Comme dans tout le pacifique sud, cette célébration s'accompagnait de redoutables épreuves physiques, visant à prouver la valeur des guerriers. Mais pas seulement. L'élection de l'homme oiseau conférait au vainqueur un pouvoir militaire et politique indéniable. Chacun des notables importants de l'île désignait le guerrier de son choix, qui le représenterait lors de l'épreuve.
L'épreuve se tenait en septembre, au moment où les sternes (oiseaux marins migrateurs) venaient se reproduire sur le Motu Nui, au sud de l'île. Les concurrents commençaient par parcourir à la nage - sur de petits radeaux de bois - les 1400 m les séparant du motu. Compte tenu des courants et de la houle à cet endroit là, on se doute que ce devait être tout sauf une partie de plaisir...
Une fois sur le Motu, ceux qui ne s'étaient pas noyés ou écrasés sur les rochers n'étaient pas au bout de leurs peines. Ils devaient alors affronter les sternes en duel, et s'emparer du premier oeuf pondu. Dans un épisode d'Intervilles, c'est à ce moment que la vachette aurait fait son apparition : "Simone, ma chère Simone! Je crois que le concurrent du village d'Anakena vient de se faire empaler par la vachette!"

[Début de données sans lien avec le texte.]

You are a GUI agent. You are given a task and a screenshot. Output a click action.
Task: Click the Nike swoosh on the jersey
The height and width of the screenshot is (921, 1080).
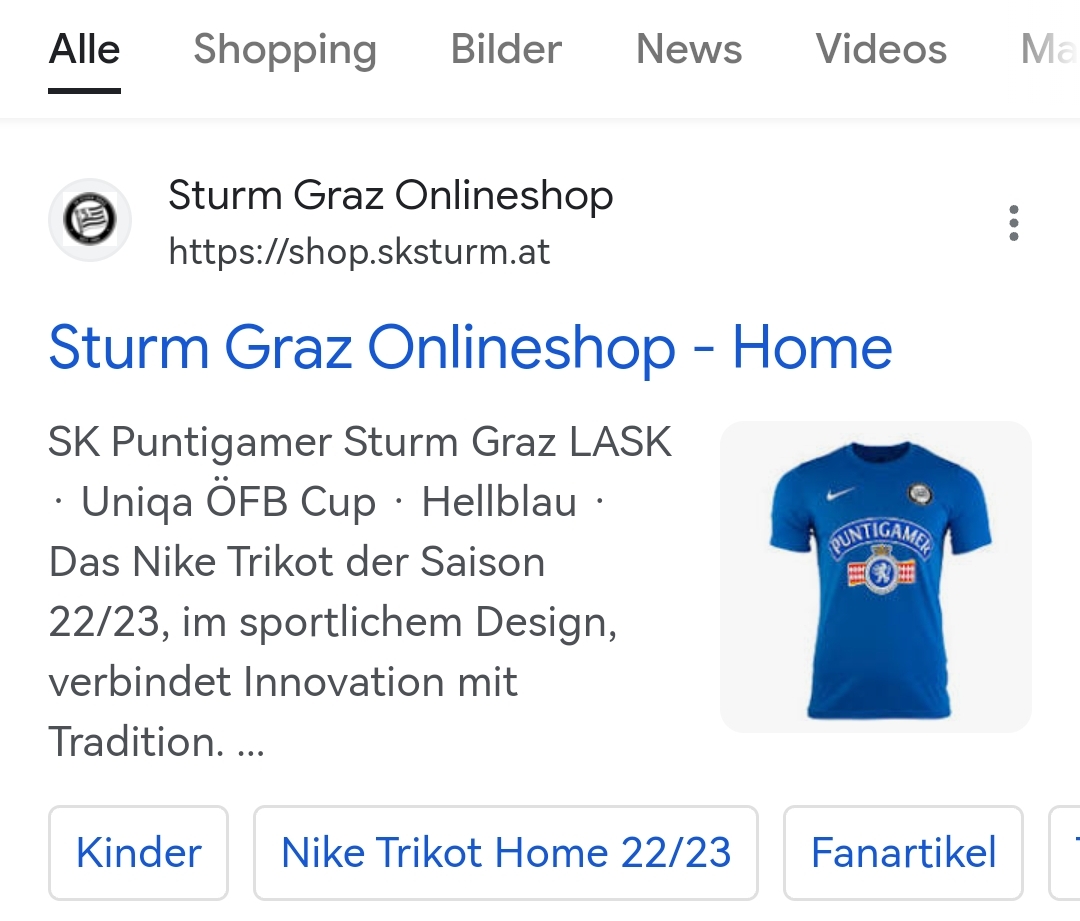coord(841,493)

L'oeuf en poche (si l'on peut dire...), pas le temps de lambiner: il restait non seulement à faire le chemin inverse, mais en plus à escalader la falaise à mains nues, jusqu'au site cérémonial d'Orongo. On imagine aisément les drames qui ont pu se produire au moment de ce passage crucial: la crise de nerfs du concurrent qui écrase l'oeuf en le remontant, ou pire, celui qui le laisse échapper au moment de se hisser sur la terre ferme!
Le premier guerrier à ramener l'oeuf à son maître lui offrait un pouvoir politique énorme au cours des 12 mois suivants. Quant à lui, il était désigné 'Tangata Manu', l'homme oiseau. Pour la peine, on lui rasait la tête, les cils et les sourcils, et il vivait reclu pendant un an. En tant qu'incarnation du dieu Make Make, seule une poignée de personnes était habilité à le voir.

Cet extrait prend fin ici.